- _Instructions for the task_
Using the data below, work out how many of its lines contain "label", and give that number with nothing added.
*** Block opens ***
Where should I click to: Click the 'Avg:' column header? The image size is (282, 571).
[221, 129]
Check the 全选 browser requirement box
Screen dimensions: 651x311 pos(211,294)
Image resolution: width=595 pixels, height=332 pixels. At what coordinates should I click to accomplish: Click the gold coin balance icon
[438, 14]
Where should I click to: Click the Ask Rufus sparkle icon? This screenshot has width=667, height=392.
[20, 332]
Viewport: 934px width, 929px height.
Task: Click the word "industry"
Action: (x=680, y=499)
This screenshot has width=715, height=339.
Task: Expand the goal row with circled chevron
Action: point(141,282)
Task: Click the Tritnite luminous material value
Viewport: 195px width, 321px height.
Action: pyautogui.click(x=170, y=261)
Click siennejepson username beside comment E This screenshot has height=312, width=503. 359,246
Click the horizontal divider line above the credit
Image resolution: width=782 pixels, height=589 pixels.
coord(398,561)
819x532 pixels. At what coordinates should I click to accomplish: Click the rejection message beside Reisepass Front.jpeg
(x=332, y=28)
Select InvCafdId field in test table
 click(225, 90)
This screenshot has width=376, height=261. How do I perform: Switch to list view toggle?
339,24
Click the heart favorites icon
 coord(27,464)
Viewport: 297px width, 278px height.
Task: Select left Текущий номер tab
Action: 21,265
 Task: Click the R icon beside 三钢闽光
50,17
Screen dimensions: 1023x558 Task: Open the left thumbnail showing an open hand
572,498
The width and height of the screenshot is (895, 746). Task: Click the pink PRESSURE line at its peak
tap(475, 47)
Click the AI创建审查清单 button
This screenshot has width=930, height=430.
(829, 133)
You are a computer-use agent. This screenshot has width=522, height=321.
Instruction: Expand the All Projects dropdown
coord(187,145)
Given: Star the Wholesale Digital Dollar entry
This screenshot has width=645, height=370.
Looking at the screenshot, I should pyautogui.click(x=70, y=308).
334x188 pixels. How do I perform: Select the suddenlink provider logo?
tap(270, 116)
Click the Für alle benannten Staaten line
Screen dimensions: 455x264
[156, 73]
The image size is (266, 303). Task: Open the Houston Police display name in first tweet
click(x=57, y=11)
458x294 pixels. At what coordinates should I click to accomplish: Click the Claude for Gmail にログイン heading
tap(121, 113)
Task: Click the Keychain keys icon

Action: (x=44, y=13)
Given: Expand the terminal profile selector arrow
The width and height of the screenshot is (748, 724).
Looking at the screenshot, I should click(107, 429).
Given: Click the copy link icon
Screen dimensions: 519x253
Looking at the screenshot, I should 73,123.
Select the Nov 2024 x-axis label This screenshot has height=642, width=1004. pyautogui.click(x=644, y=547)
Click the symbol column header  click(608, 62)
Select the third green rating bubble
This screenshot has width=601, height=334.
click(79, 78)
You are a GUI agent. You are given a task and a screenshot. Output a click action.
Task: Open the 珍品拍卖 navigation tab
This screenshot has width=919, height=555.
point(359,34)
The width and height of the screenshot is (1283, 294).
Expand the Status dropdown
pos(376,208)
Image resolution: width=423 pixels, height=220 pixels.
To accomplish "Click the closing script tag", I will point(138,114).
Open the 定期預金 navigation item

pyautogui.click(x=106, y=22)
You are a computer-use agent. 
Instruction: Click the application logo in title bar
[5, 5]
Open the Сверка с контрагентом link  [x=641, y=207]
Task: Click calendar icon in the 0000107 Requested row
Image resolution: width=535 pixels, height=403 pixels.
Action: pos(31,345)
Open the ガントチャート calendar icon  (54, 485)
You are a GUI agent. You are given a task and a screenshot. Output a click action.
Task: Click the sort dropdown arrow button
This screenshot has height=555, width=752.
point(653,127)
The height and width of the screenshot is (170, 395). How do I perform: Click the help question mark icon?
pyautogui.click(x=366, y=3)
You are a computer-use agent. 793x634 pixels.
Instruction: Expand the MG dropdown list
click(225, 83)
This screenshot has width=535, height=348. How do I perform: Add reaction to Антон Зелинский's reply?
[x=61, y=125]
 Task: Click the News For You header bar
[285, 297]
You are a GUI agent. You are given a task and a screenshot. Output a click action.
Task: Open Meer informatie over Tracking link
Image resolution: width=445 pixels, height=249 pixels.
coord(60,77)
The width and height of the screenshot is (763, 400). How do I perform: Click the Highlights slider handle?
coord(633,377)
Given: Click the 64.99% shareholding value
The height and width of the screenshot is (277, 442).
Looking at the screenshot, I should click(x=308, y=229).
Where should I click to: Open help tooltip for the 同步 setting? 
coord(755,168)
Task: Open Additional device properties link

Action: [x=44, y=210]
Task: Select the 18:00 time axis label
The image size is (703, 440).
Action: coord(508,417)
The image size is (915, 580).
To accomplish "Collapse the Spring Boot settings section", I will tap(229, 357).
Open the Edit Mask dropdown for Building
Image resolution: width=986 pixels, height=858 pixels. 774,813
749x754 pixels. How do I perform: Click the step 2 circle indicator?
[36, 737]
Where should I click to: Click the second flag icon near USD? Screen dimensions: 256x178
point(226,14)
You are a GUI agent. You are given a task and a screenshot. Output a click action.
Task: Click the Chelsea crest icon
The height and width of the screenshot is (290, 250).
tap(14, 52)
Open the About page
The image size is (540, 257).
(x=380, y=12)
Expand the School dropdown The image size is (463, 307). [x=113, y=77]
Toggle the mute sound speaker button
*** Block closes ***
- _Solution to this exercise_
2